The official inauguration of Statoil’s Gudrun platform off Norway on Tuesday has coincided with the facility being put out of action due to planned maintenance after the earlier shutdown of nearby Sleipner A that handles its oil and gas output.
A Statoil spokesman confirmed to Upstream that Gudrun has been shut in as a result of the stoppage at the Sleipner A platform 50 kilometres farther south, where condensate evaporation triggered the gas alarm at the weekend.
He clarified that Sleipner A, which processes oil and gas output from Gudrun before onward export of gas via pipeline to Europe and oil to the Kaarsto onshore plant, had already been shut in for planned maintenance prior to the incident, which was normalised after few hours.

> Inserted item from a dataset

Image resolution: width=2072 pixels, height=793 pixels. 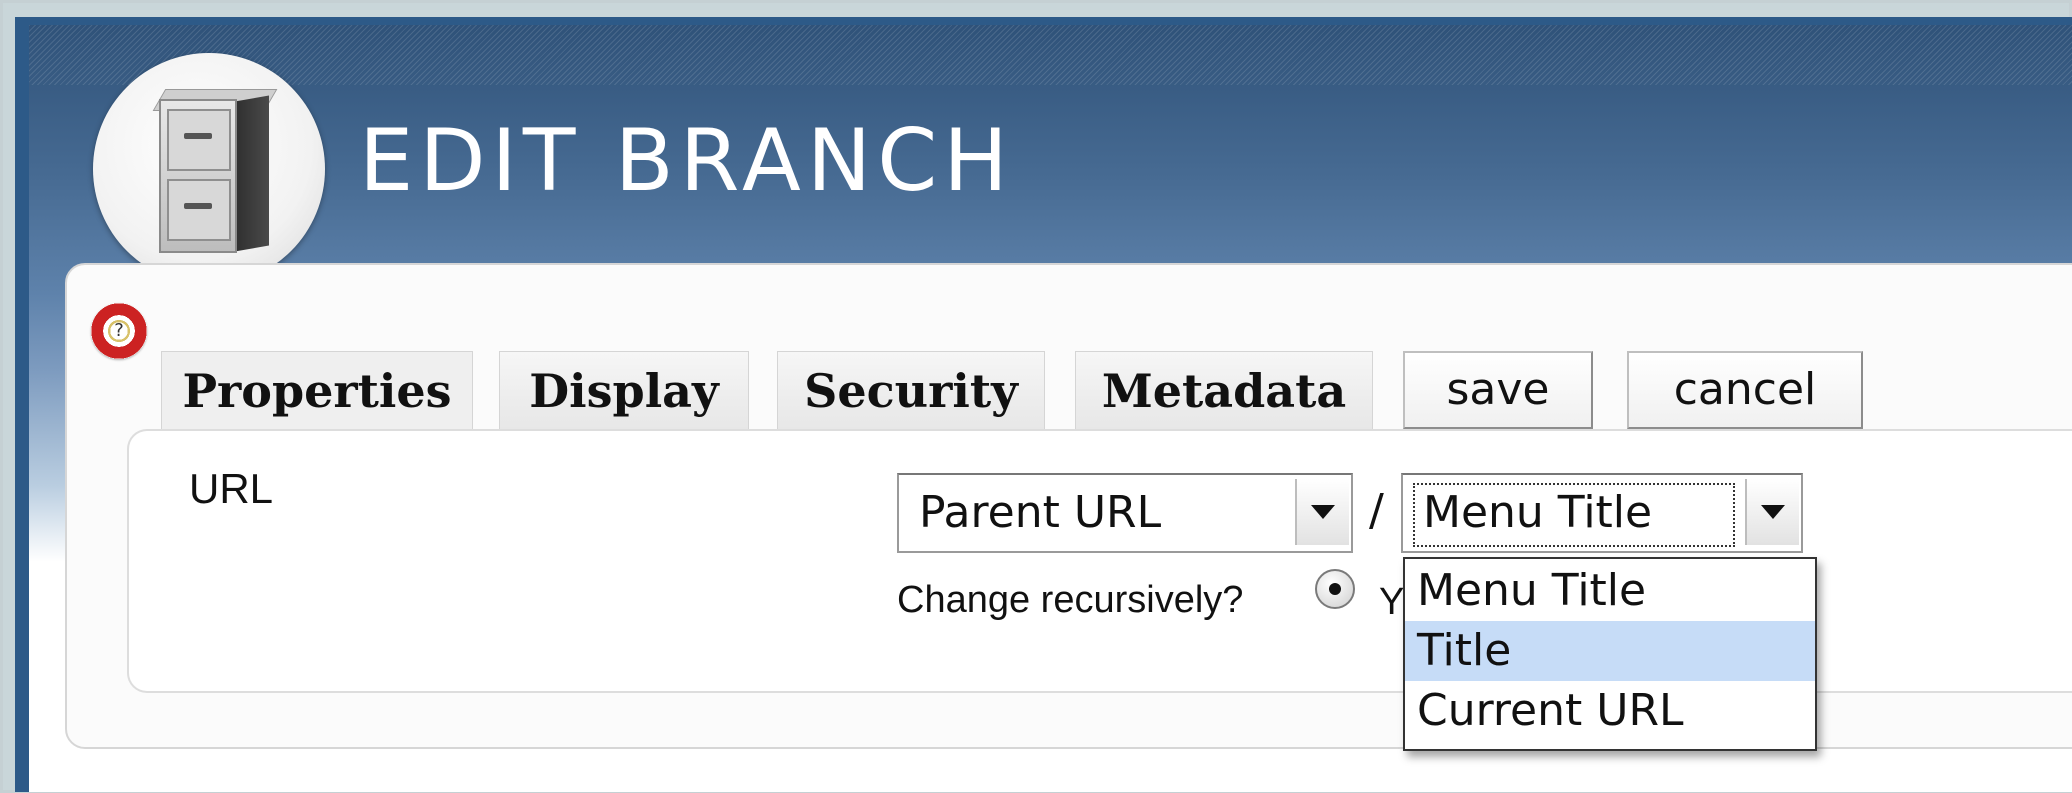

“Because of the shutdown at Sleipner, we decided to take the opportunity to carry out planned maintenance on other platforms, including Gudrun where production has also been halted as a result,” he said.
The spokesman was unable to specify the probable duration for the shutdown.
Norwegian Prime Minister Erna Solberg cut through a plastic chain at an offshore ceremony to officially open the platform, which has been producing about 30,000 barrels per day since being brought online in April, according to Statoil.
The state-owned operator trumpeted the fact that it has utilised existing infrastructure – such as Sleipner A and pipelines – to keep project costs down on Gudrun and help to extend the life of other field facilities.
Solberg praised the operator for developing the field at a cost of about Nkr2bn less than its targeted budget of around Nkr22 billion, saying: “To deliver on time and budget is important to realise the potential of the Norwegian continental shelf.”
Statoil has also adopted a global procurement strategy to stimulate greater price competition among contractors to keep costs down, with the topsides supplied by Norwegian player Aibel using Thailand and Poland yards, while the jacket was built by compatriot Kvaerner’s Verdal yard, the living quarters at Apply Leirvik and the helideck in China.
Chief executive Helge Lund said: “Gudrun has proven that we are able to take our industry into a new era with global competition and local value creation.”
The company stated that the development has also “demonstrated the strong competitiveness of the Norwegian supplier industry”.
Gudrun – Statoil’s first new operated platform off Norway since 2005 - is the first in a string of Norwegian projects set to be brought to fruition over the next few years, with the Valemon field scheduled for start-up later this year.
Statoil is also developing the Gina Krog and the giant Johan Sverdrup fields in the Utsira High area of the North Sea, and Aasta Hansteen in the Norwegian Sea, with Johan Castberg in the Barents Sea also on its radar screen.